Table 6 Regression fits to solvatochromic parameters for absorbance, fluorescence and Stokes shift of the asymmetric DLCs.

In the absorption spectra, π* and α were the most influential parameters across all samples, with π* consistently dominating. This dominance can be attributed to the high polarizability of the extended π-conjugated system in the discotic core and the anisotropic molecular geometry, both of which enhance dipolar interactions. The contribution of α likely arises from specific hydrogen bonding between solvent molecules and the electron-rich peripheral regions (e.g., alkoxy substituents) in the ground state. The relatively small β contribution suggests that hydrogen-bond accepting interactions play a minor role during absorption.

The negative regression coefficients of π* and α in the absorption spectra indicate that increasing solvent dipolarity/polarizability and acidity lowers the transition energy. This suggests preferential stabilization of the excited state, thereby reducing the energy gap relative to the ground state. In contrast, the positive β coefficient implies that basic solvents increase the transition energy, which can be interpreted as preferential stabilization of the ground state or destabilization of the excited state. This behavior reflects the differing timescales of solvent–solute interactions: the ground state, having more time to undergo structural relaxation, responds more strongly to basicity, whereas the excited state is more effectively stabilized by polar and acidic environments due to its ultrafast character38.

In the fluorescence spectra, π* and α again emerged as the dominant parameters, but their regression coefficients exhibited a reversed pattern compared to absorption. The π* parameter remained negative, indicating that highly dipolarity/polarizability solvents stabilize the excited state and lead to lower emission energies (i.e. red-shifted fluorescence).
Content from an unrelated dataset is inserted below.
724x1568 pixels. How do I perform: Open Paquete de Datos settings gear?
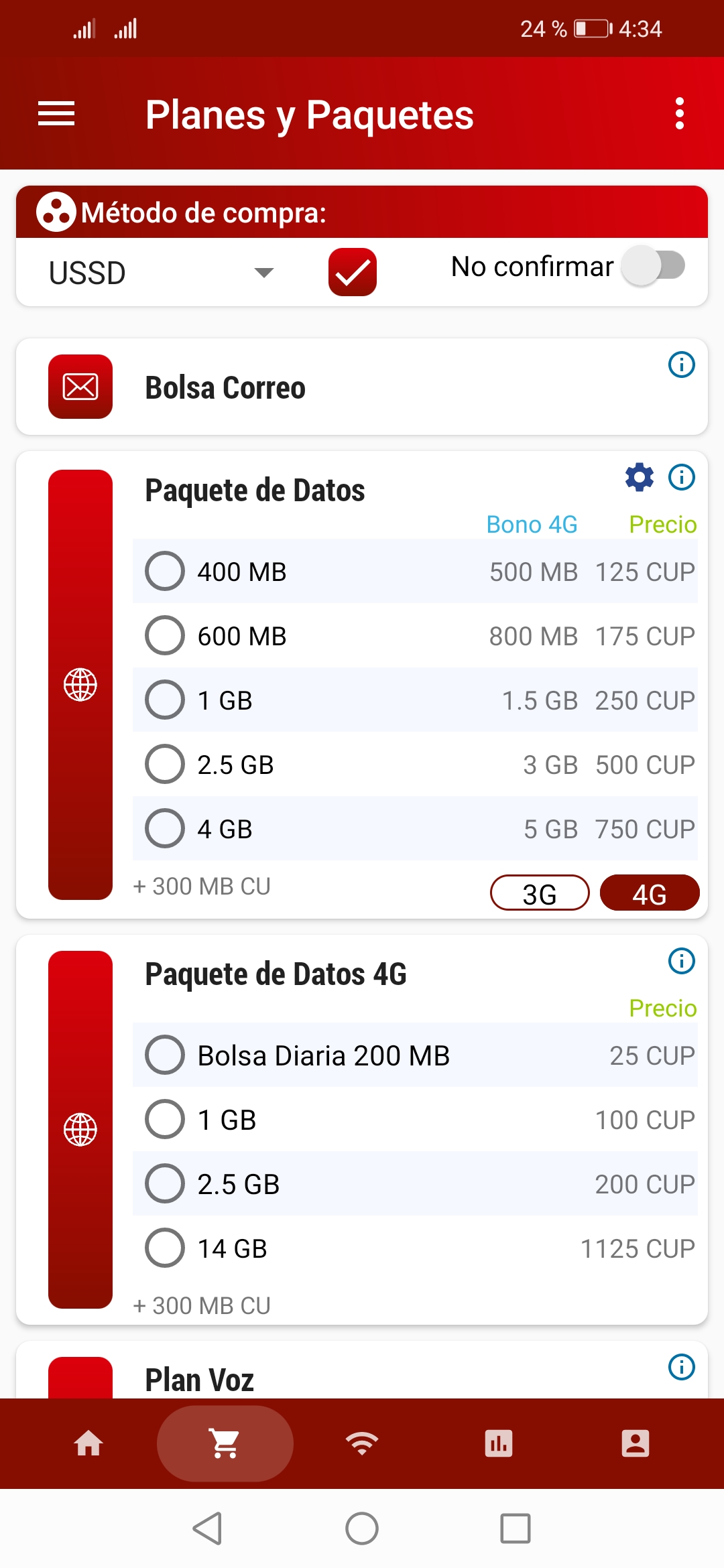click(x=640, y=477)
In contrast, α exhibited a positive coefficient, implying that acidic solvents destabilize the excited state, possibly through hydrogen bonding that restricts structural relaxation or induces electronic repulsion. The β parameter varied considerably across samples. For example, sample (c) showed the highest β contribution, likely due to its relatively short alkyl chains and absence of methyl substituents, which enhances accessibility to hydrogen-bond accepting interactions in the excited state. By comparison, samples (e) and (f), which possess methyl groups near the aromatic core, displayed reduced β values, suggesting steric hindrance to solvent–solute hydrogen bonding. Furthermore, the unique S-configuration of sample (f) alters solvent accessibility and dipole orientation, which may account for its subtle derivations in π* and α contribution compared to its isomer (e).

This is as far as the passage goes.